> _Requirement_
Copy exactly the stretch of lines from the one holding "Task: Click the globe icon in menu bar" through the last line of the data below, inclusive. Leave out pictures.

Pixel coordinate grounding data:
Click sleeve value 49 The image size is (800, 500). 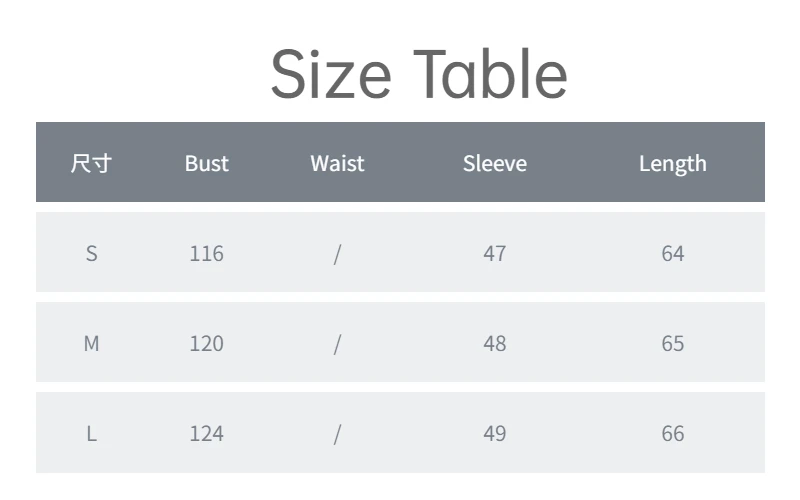[494, 434]
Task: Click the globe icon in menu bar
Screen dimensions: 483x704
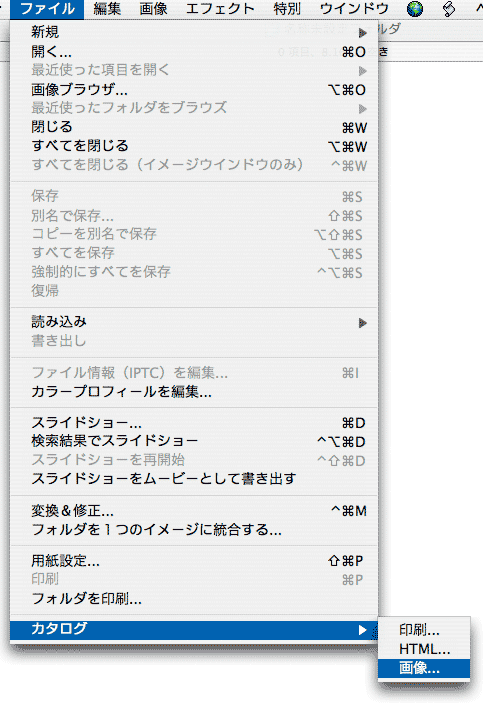Action: pos(415,9)
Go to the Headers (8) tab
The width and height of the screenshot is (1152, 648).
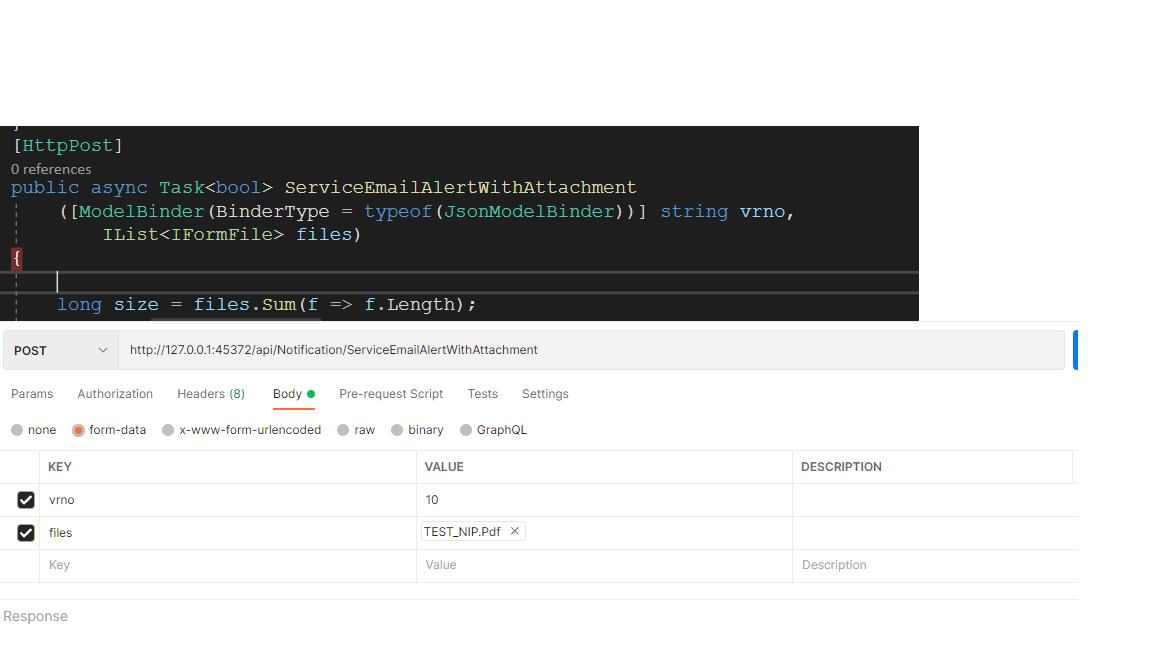click(211, 394)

> _Result for this task_
Task: Click the globe icon in menu bar
Screen dimensions: 483x704
Action: pos(415,9)
Go to the Headers (8) tab
The width and height of the screenshot is (1152, 648).
click(211, 394)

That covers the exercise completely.